= Andrew Laties =

American writer and bookseller

Andrew Laties is an American writer and bookseller born in Baltimore, Maryland.

Laties has written for a variety of websites and magazines He also maintains a personal blog.

In 2005 Vox Pop published his IPPY Award-winning book Rebel Bookseller: How To Improvise Your Own Indie Store And Beat Back The Chains. Vox Pop was an independent publisher and a well-known local café in Brooklyn, New York with which Laties was intimately involved. As of September 8, 2010, however, Vox Pop was forced to close its doors.

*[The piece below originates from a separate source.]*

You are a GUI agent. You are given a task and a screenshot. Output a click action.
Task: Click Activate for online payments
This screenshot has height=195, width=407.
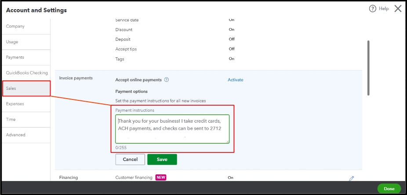click(235, 80)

A second edition entitled Rebel Bookseller: Why Indie Businesses Represent Everything You Want to Fight for—from Free Speech to Buying Local to Building Communities came out in July 2011 from Seven Stories Press.

In addition to his writing, Laties has spoken on the current state of independent publishing. Most recently he presented a lecture titled "Indie Bookstores Still Count: What We Can Do For Publishers, and What Publishers Can Do For Us" at the Digital Book World 2011 conference.

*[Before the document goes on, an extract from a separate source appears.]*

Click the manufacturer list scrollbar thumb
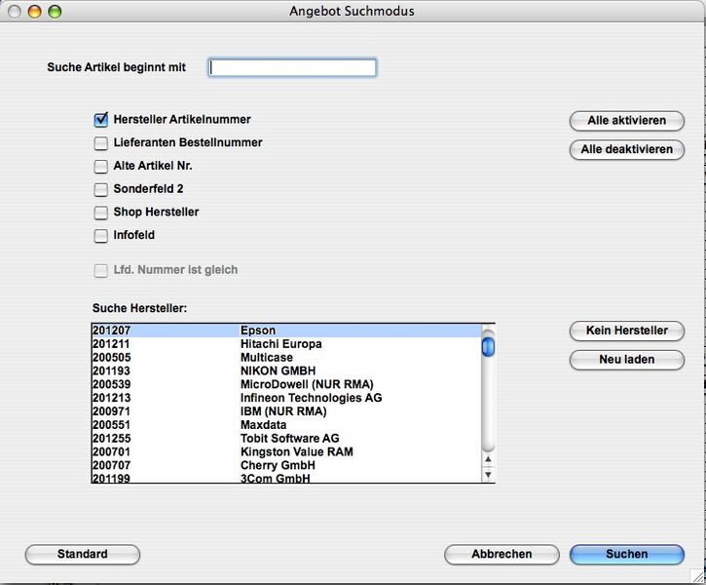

Laties is the founding manager of the Eric Carle Museum Bookshop in Amherst, Massachusetts. Previously, in Chicago, Illinois, Laties co-founded The Children's Bookstore (1985–1996), which received the 1987 WNBA Pannell Award for Excellence in Children's Bookselling. He then created The Children's Museum Store (1994–2002).

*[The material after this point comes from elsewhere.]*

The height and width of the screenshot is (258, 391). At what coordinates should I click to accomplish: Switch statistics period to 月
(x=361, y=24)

Laties with his life and artistic partner Rebecca Migdal is the proprietor of Book & Puppet a bookstore and performance venue on Northampton Street in Easton, Pennsylvania which opened in its first incarnation in the city in 2017. Book and Puppet opened a new and eventually exclusive location on Center Square in Easton in 2019.

== Bibliography ==
- Rebel Bookseller: Why Indie Businesses Represent Everything You Want To Fight for, from Free Speech To Buying Local To Building Communities (2011)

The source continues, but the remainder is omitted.